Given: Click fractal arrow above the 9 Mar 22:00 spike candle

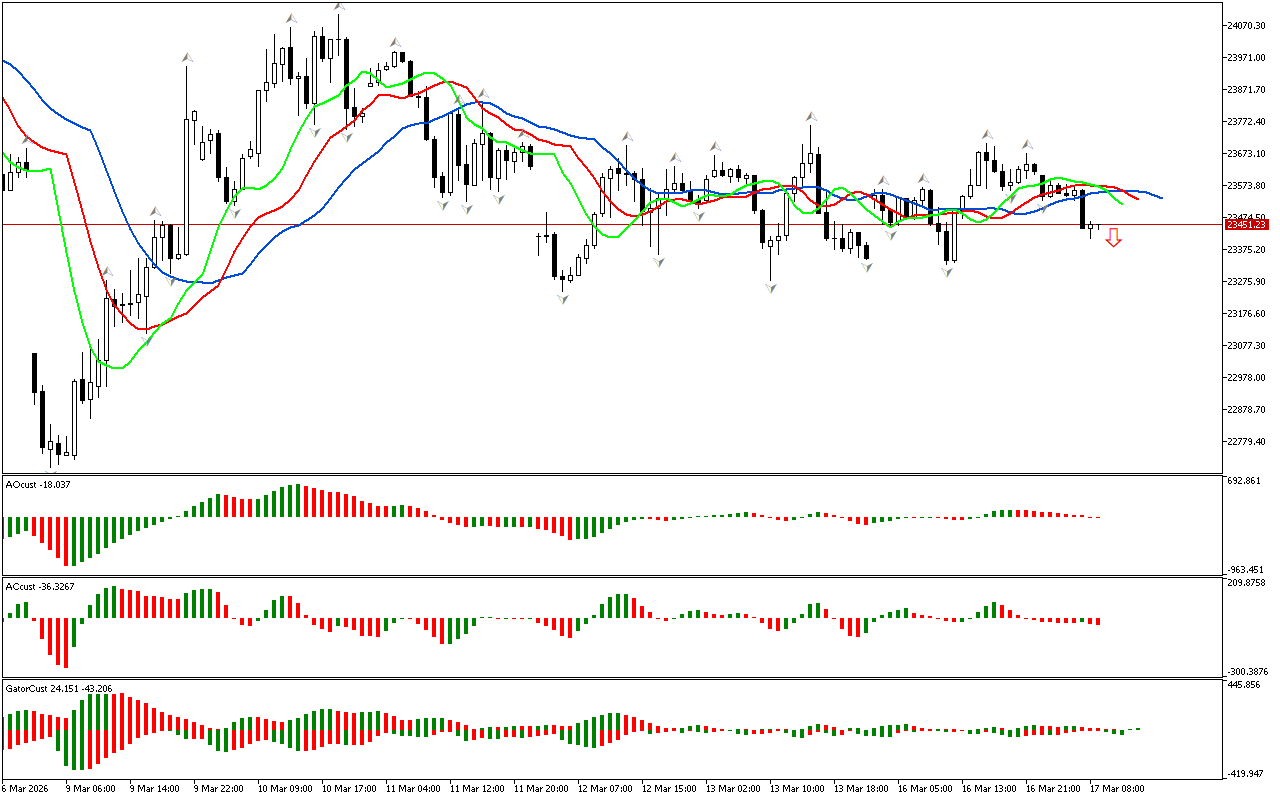Looking at the screenshot, I should click(x=185, y=58).
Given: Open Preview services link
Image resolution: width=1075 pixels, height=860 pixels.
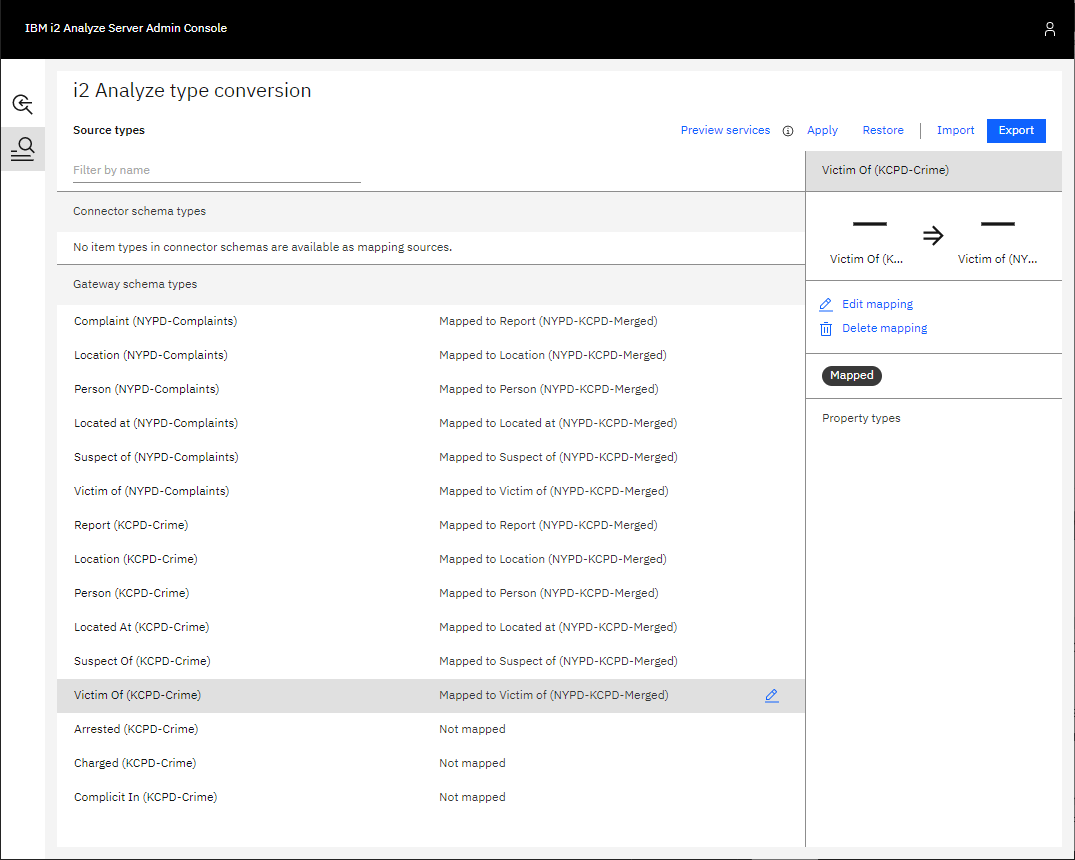Looking at the screenshot, I should [x=725, y=130].
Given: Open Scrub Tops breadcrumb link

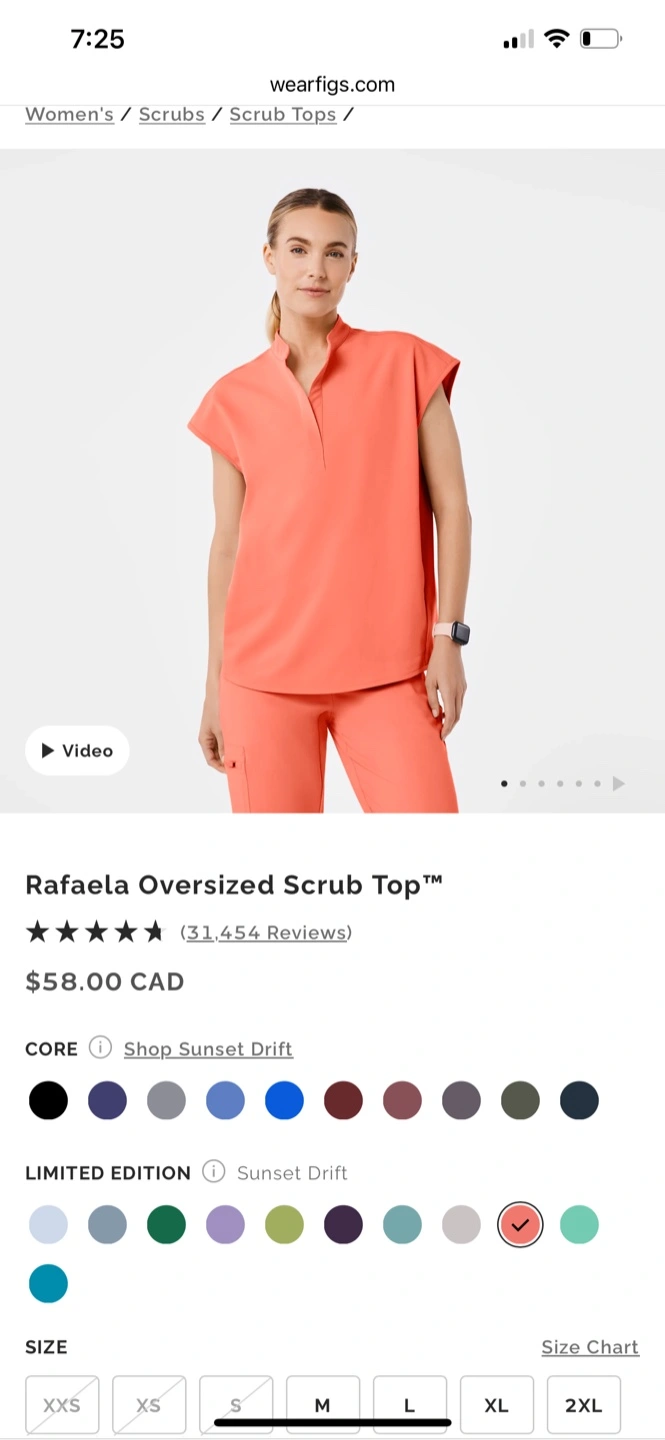Looking at the screenshot, I should pyautogui.click(x=283, y=114).
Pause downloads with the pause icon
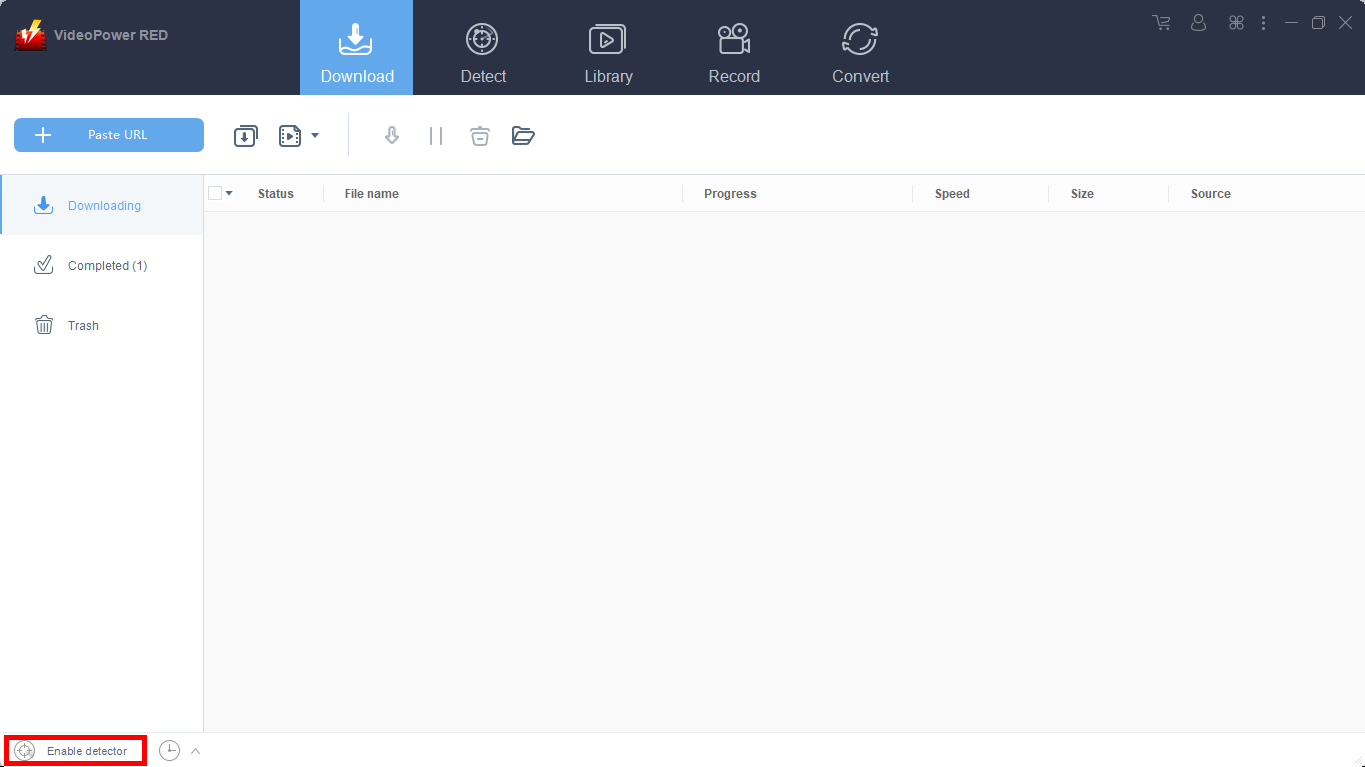 (436, 136)
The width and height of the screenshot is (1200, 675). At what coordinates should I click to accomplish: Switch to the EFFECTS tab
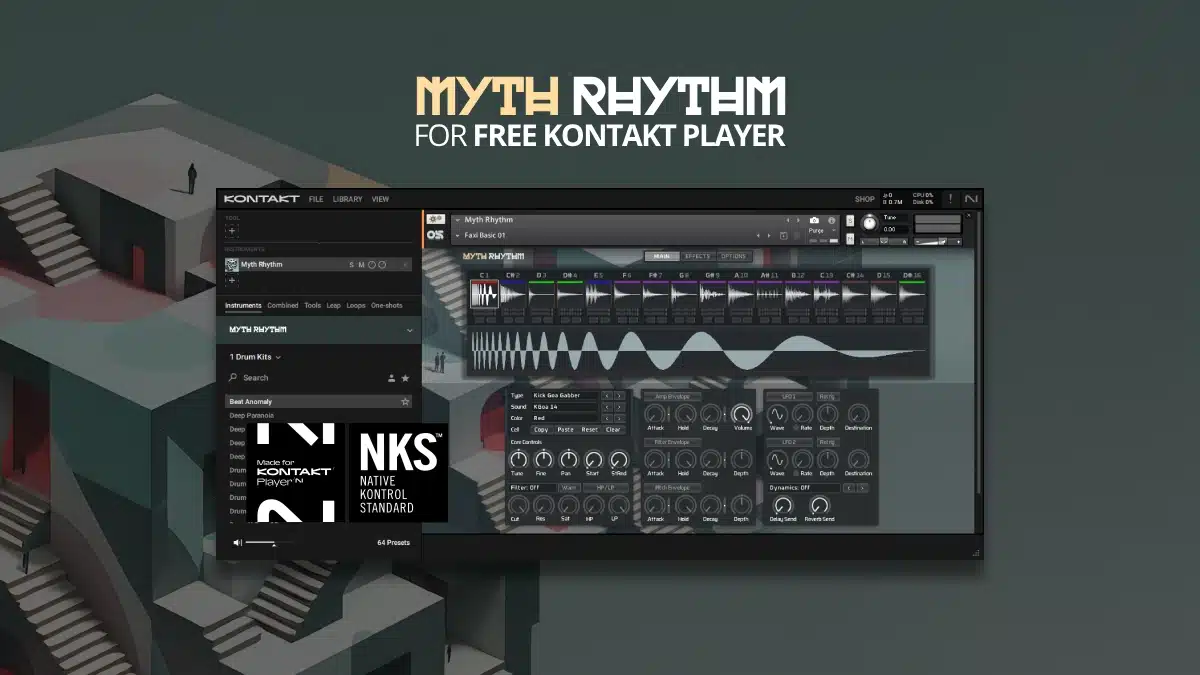697,257
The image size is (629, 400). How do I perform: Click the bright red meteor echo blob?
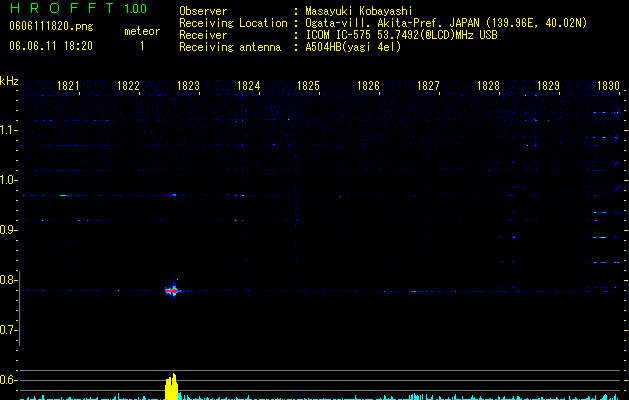pos(172,290)
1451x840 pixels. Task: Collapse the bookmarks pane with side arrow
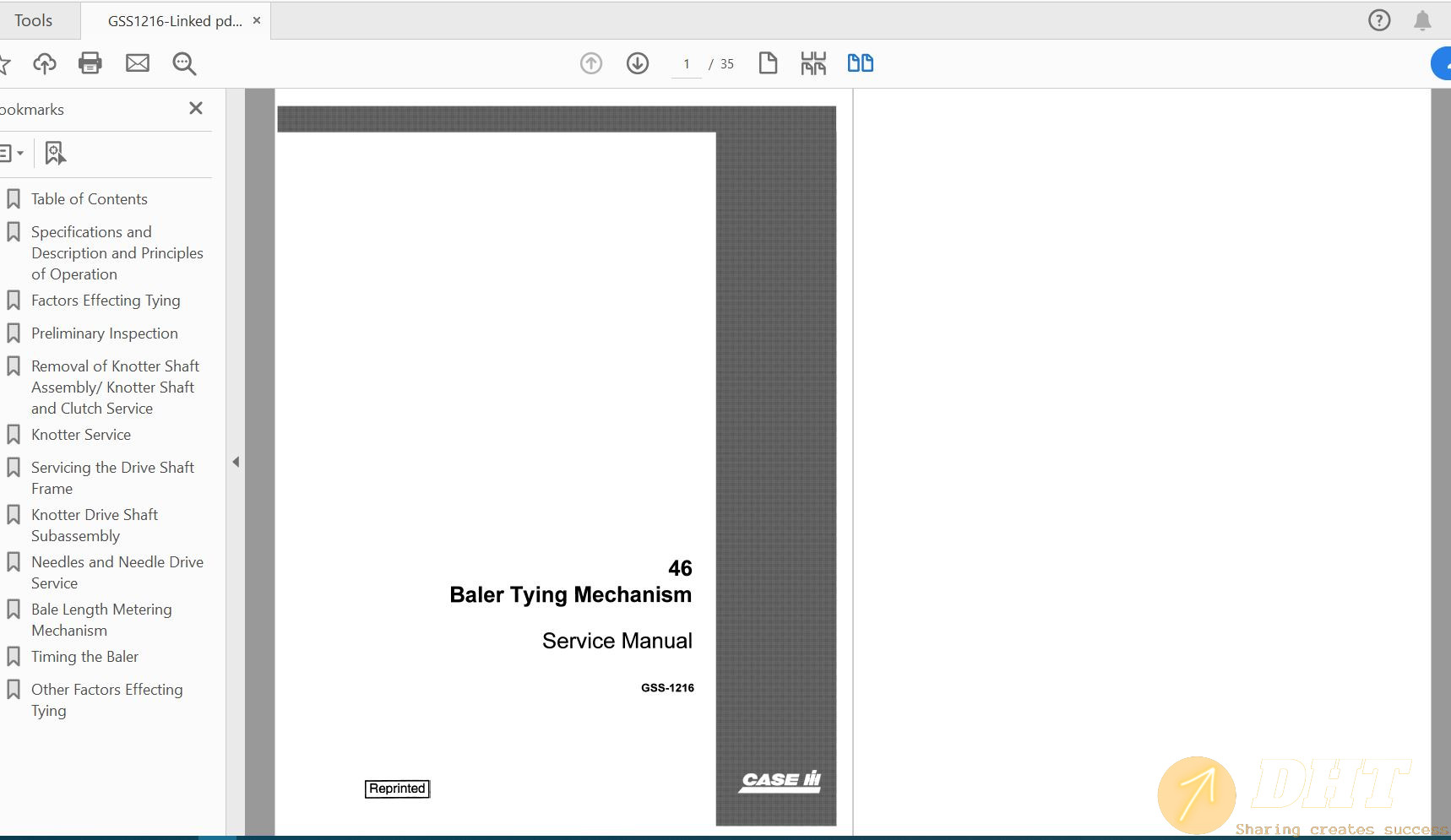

- - - -

◆ EXERCISE DESCRIPTION: Exact reproduction is required for the lines from the one containing "Pause downloads with the pause icon" through the end of the material, and for those lines only, without pictures.

◆ RESPONSE BELOW:
Pause downloads with the pause icon
 (436, 136)
The width and height of the screenshot is (1200, 675). At what coordinates should I click to accomplish: Switch to the EFFECTS tab
697,257
The image size is (629, 400). How do I perform: Click the bright red meteor echo blob?
pos(172,290)
1451x840 pixels. Task: Collapse the bookmarks pane with side arrow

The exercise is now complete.